(Task description): If a line in the entries below contains the word "each", it counts; report how many such lines there are, and only that number.

(Information supplied):
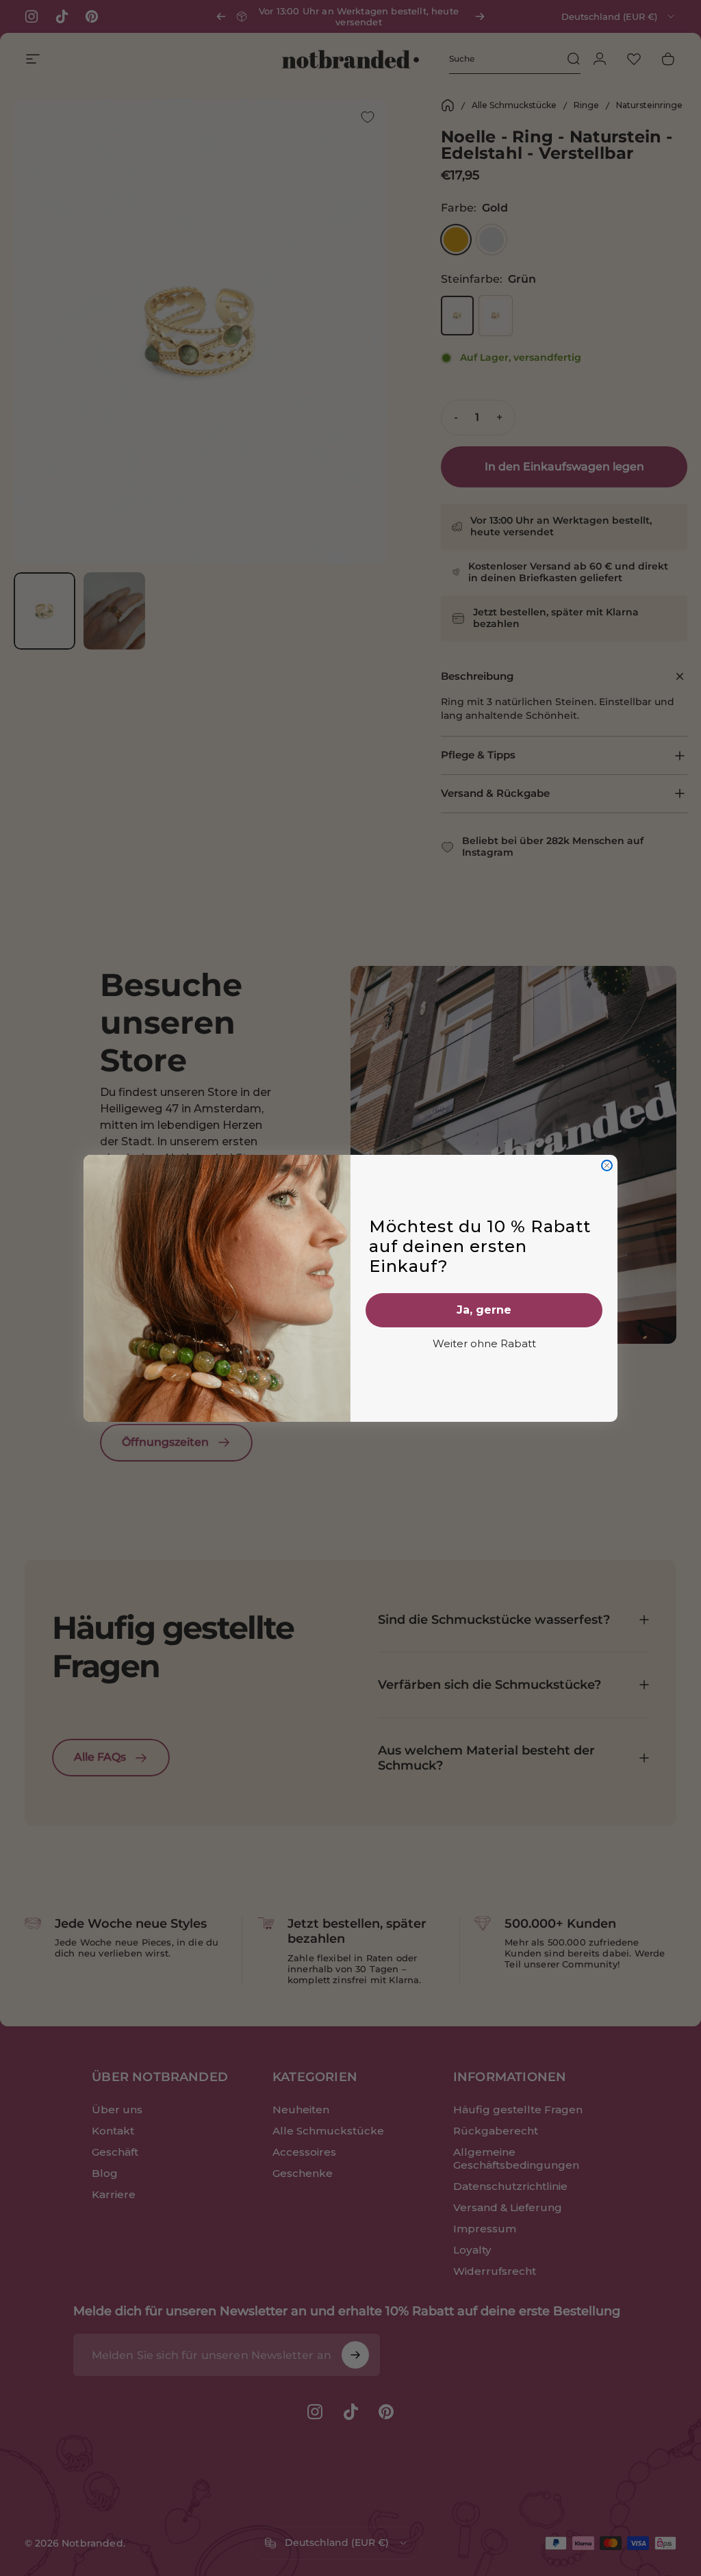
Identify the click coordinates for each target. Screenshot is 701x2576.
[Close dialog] (607, 1165)
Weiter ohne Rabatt (484, 1343)
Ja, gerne (484, 1309)
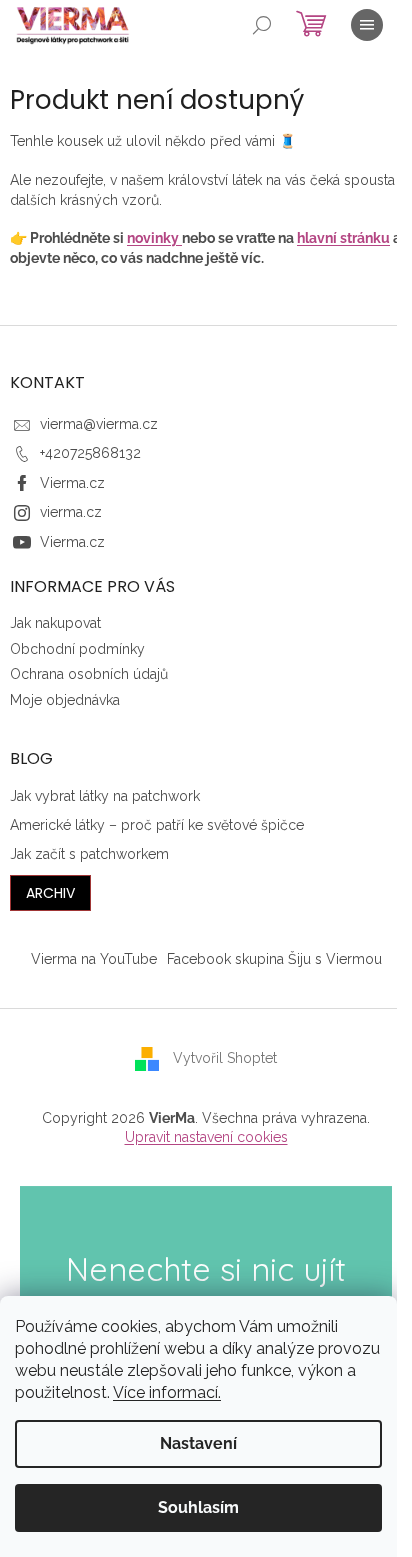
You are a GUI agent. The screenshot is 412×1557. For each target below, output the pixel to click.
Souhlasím (198, 1507)
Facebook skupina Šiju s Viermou (274, 959)
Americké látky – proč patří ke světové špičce (157, 825)
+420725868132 (90, 453)
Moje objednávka (65, 700)
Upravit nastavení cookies (206, 1137)
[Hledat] (262, 25)
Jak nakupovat (55, 623)
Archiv (50, 893)
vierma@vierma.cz (99, 424)
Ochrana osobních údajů (89, 674)
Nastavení (198, 1443)
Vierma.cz (72, 483)
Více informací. (167, 1392)
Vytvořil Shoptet (225, 1058)
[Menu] (367, 25)
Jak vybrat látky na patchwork (105, 796)
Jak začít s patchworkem (89, 854)
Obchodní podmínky (77, 649)
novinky (154, 238)
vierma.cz (71, 512)
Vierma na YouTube (94, 959)
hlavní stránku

(Answer box): 2